(Excerpt provided):
Initially, King David ruled from Hebron, but Hebron was not the ideal location for the seat of government. Not only was Hebron in the southernmost part of the Israelite kingdom, but it was deep in the heart of the territory of Judah. When trying to create a united kingdom, ruling from within one’s own tribal stronghold is not particularly astute. The ideal capital for a united kingdom would be a central city that was not yet claimed by any of the tribes. (There were still several remaining foreign enclaves within the kingdom.)
On the northern border of Judah there existed just such a city. Jerusalem (as we now call it) was a Jebusite city situated on the border of Judah and Benjamin (the tribe from which King Saul had come). So “the king and his men went to Jerusalem [and battled] against the Jebusites, the inhabitants of the land…Nevertheless David took the stronghold of Zion; the same is the City of David” (II Samuel 5:6-7).
The geographical spot on which Jebusites had built their city had already achieved acclaim in the days of Abraham. According to the sages, this was the place from where Malchizedek, King of Shalem, “brought forth [to Abraham] bread and wine; and he was the priest of God the Most High” (Genesis 14:18). The word “shalem” can be translated as both peace and as wholeness.
This same location is later called Mount Moriah, and was the site of the binding of Isaac. At that time, “Abraham called the name of that place Hashem-Yirah; as it is said to this day: ‘On the mount where God is seen’” (Genesis 22:14).
This city therefore came to be called a combination of these two names, Yirah (He will see) and Shalem (peace/wholeness), or Yerushalayim (Jerusalem). (Source Midrash Genesis Rabbah 56.)
This Treat was last posted on May 22, 2009.
Today, May 17, 2015/28 Iyar 5775, is Yom Yerushalayim (Jerusalem Day) in honor of the anniversary of the unification of the city in 1967.

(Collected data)
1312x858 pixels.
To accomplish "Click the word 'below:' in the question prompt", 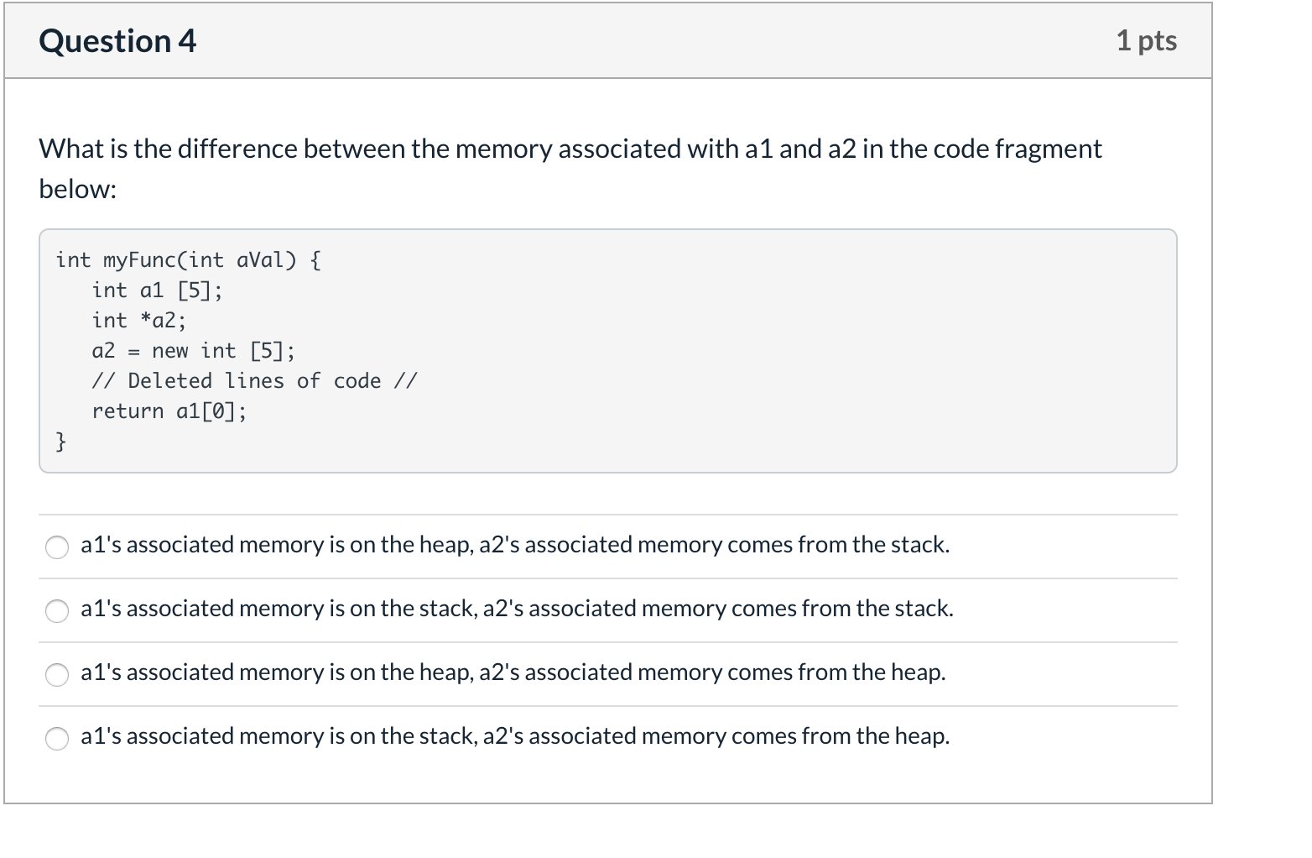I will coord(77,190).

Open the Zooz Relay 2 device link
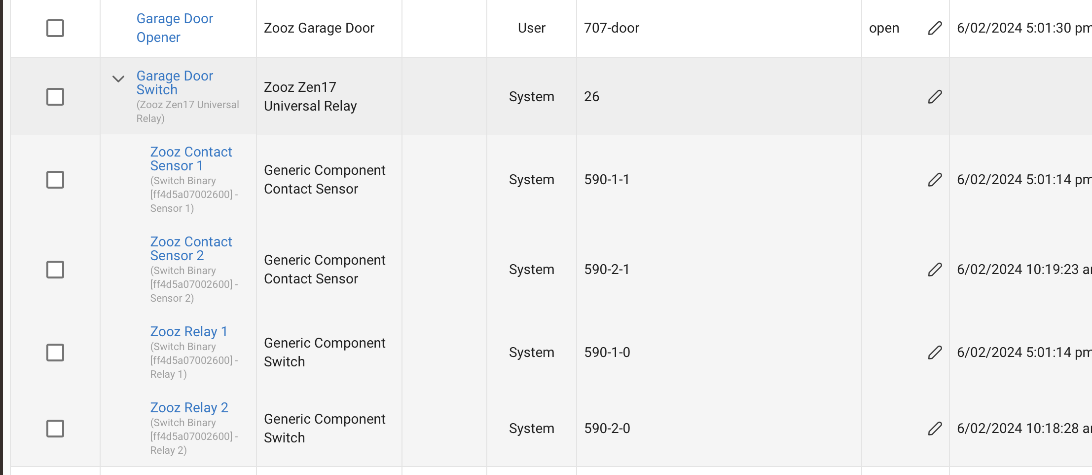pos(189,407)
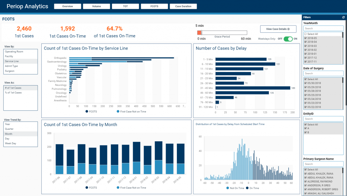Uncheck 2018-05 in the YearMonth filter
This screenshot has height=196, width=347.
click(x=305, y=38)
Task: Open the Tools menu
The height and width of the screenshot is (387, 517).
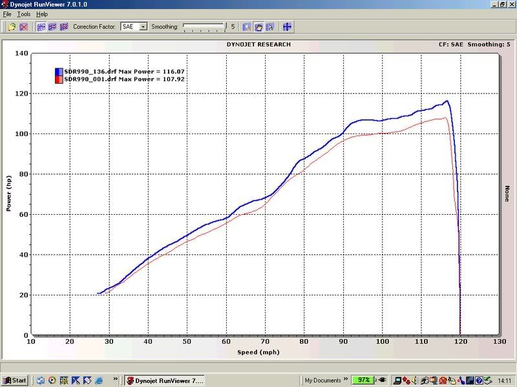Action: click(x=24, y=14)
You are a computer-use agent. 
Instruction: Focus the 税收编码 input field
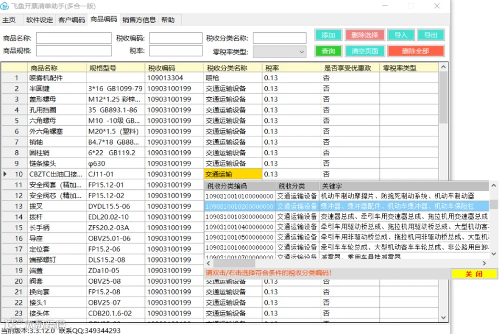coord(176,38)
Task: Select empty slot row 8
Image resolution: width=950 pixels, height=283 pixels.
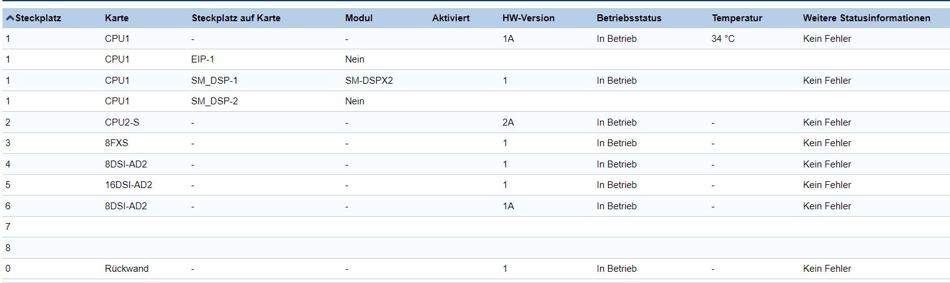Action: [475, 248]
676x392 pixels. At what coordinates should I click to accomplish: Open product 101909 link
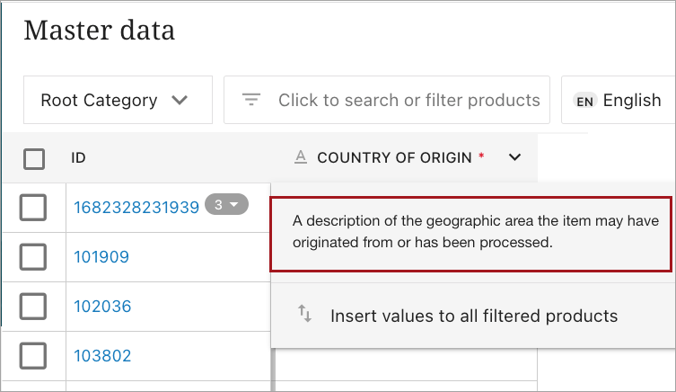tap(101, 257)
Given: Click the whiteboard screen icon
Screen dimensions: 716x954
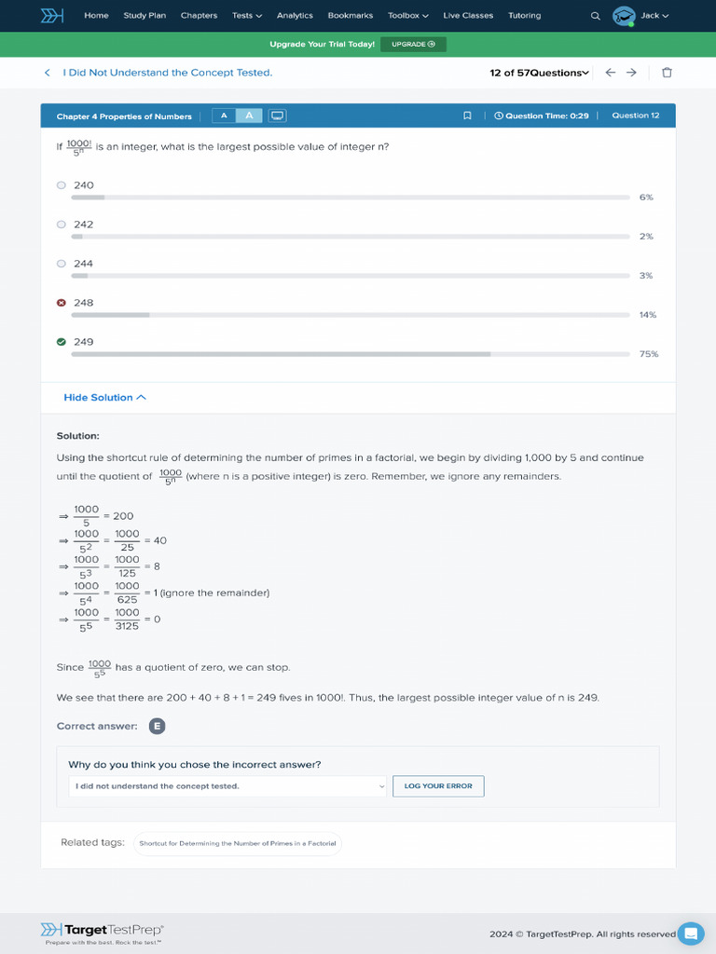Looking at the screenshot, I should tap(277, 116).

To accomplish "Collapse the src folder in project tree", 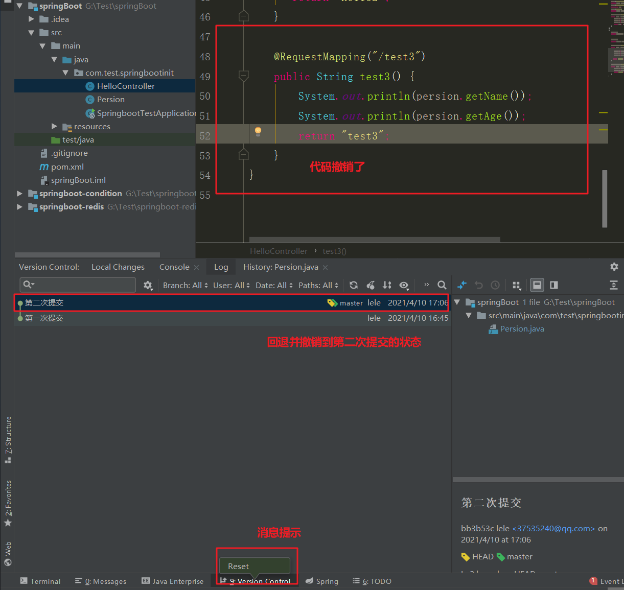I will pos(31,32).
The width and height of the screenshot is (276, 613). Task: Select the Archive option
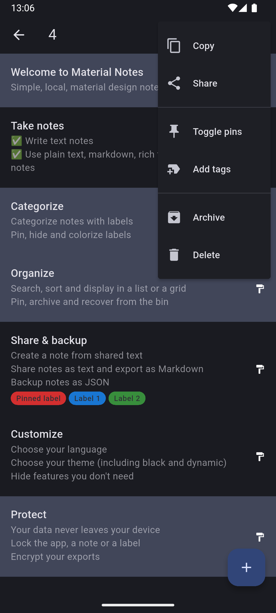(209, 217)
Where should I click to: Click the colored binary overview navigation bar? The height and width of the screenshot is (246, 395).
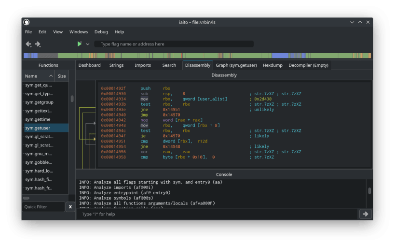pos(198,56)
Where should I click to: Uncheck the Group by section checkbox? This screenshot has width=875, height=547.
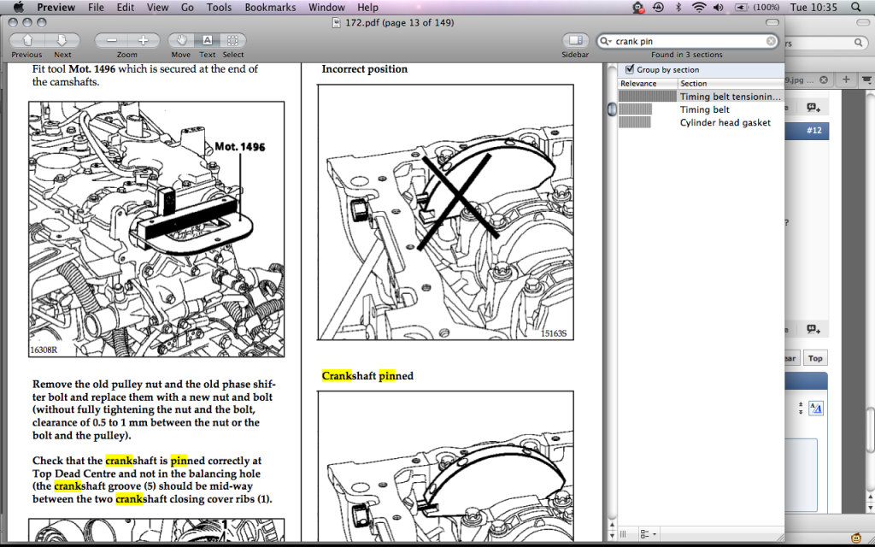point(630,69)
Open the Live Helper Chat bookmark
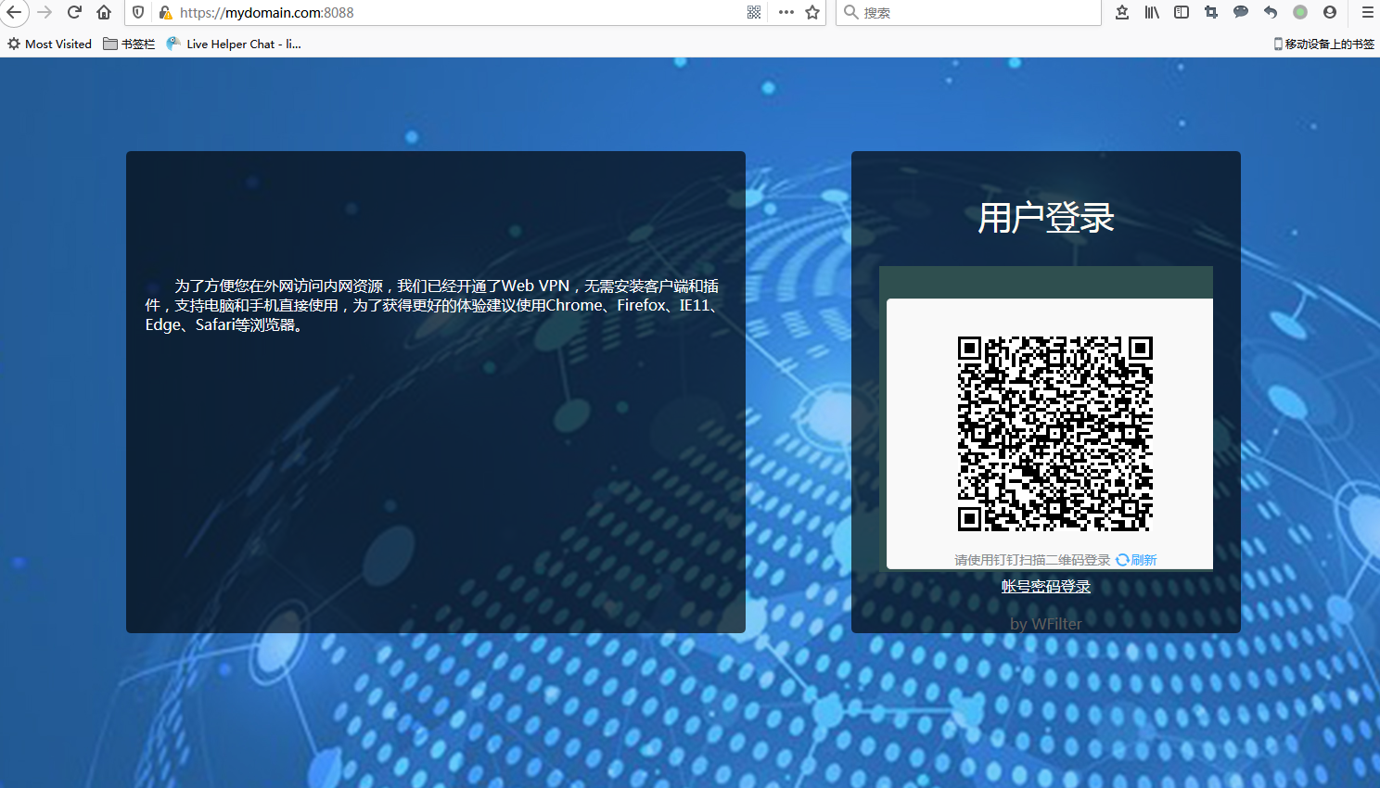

(Work task):
Write out the stretch of the passage on Jerusalem from "This city therefore" through "Genesis Rabbah 56.)".

(Solution):
This city therefore came to be called a combination of these two names, Yirah (He will see) and Shalem (peace/wholeness), or Yerushalayim (Jerusalem). (Source Midrash Genesis Rabbah 56.)